The Federal Reserve will announce its September interest rate decision at 2 a.m. Beijing time on Thursday, and the market generally expects the Federal Reserve to maintain the current interest rate or postpone the rate cut. I analyze that the impact of this on cryptocurrencies such as Bitcoin (BTC) may be reflected in the following aspects:

1. The expectation of no interest rate cuts puts short-term pressure on the market

Although some investors are looking forward to a rate cut, if the Fed keeps interest rates unchanged, it may put some pressure on BTC prices in the short term. The reason is that investors may be disappointed that liquidity has not increased as expected, especially against the backdrop of a global economic slowdown, and the cryptocurrency market is very sensitive to interest rate decisions.

2. Cryptocurrency’s narrative of fighting inflation

If the Fed does not cut interest rates or postpones the rate cut, the market may interpret it as the measures to fight inflation have not been relaxed. Investors may continue to focus on BTC as a tool to fight inflation, especially from the perspective of long-term holders. Bitcoin is considered "digital gold" and has deflationary properties, so it may attract investors who are looking for value preservation.

3. Market expectations and short-term fluctuations

Although the market widely predicts that the Fed will not cut interest rates in the short term, any move that is inconsistent with expectations will trigger sharp fluctuations. If the Fed unexpectedly decides to cut interest rates, this may immediately push up the price of BTC because the market will interpret it as the Fed further easing monetary policy and releasing more liquidity. In addition, if the Fed hints at the possibility of future interest rate cuts in its post-meeting statement, this will also trigger a similar effect.

4. The chain reaction of the global macroeconomic environment

The Fed’s interest rate policy not only affects the U.S. domestic market, but also has an impact on the world through the U.S. dollar.
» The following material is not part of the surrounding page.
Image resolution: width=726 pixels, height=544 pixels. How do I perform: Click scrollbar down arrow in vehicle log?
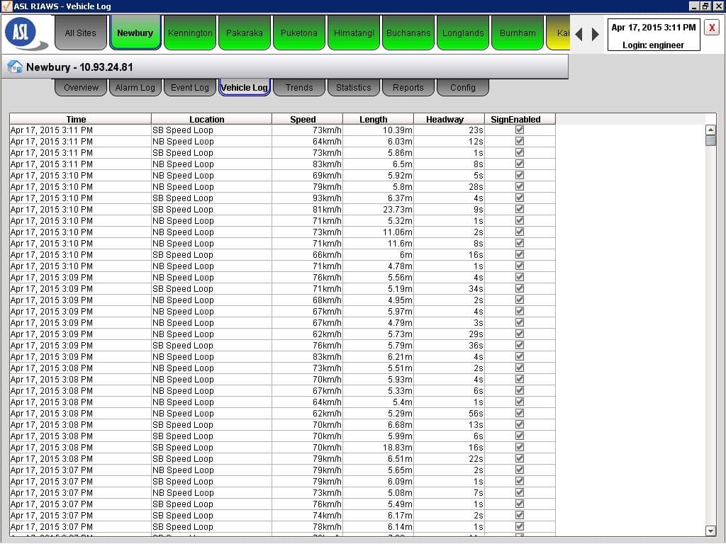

Since most BTC transactions are denominated in U.S. dollars, if interest rates remain high and the U.S. dollar strengthens, it may curb the upside of BTC. However, if future monetary policy turns to easing and the U.S. dollar weakens, Bitcoin and other cryptocurrencies may attract more safe-haven funds, thereby driving up prices.

5. Sentiment correlation of risk assets

The Fed’s monetary policy is closely related to the sentiment of the global capital market. If the decision not to cut interest rates leads to pressure on the stock market or other high-risk assets, BTC may also follow the market sentiment fluctuations in the short term. However, BTC has a certain decoupling characteristic from the traditional market. When the market loses confidence in traditional assets, some funds may flow into cryptocurrencies.

6. Long-term effects

In the long run, the pace at which the Fed maintains or cuts interest rates will have a significant impact on the investment appeal of BTC. As global inflationary pressures continue, many investors view BTC as an inflation-resistant and safe-haven asset. If the Fed enters a rate cut cycle in the coming months or in 2024, crypto assets such as BTC may continue to gain market attention and have an upward trend.

Summarize

In the short term, if the Fed does not cut interest rates as expected by the market, BTC may face some volatility or pressure, especially due to the failure of expectations of increased liquidity. But in the long term, especially after the start of the interest rate cut cycle, BTC may gain more favor among investors as a risk asset and anti-inflation tool. If you are a long-term investor, the price of BTC may gain long-term support from looser global monetary policies.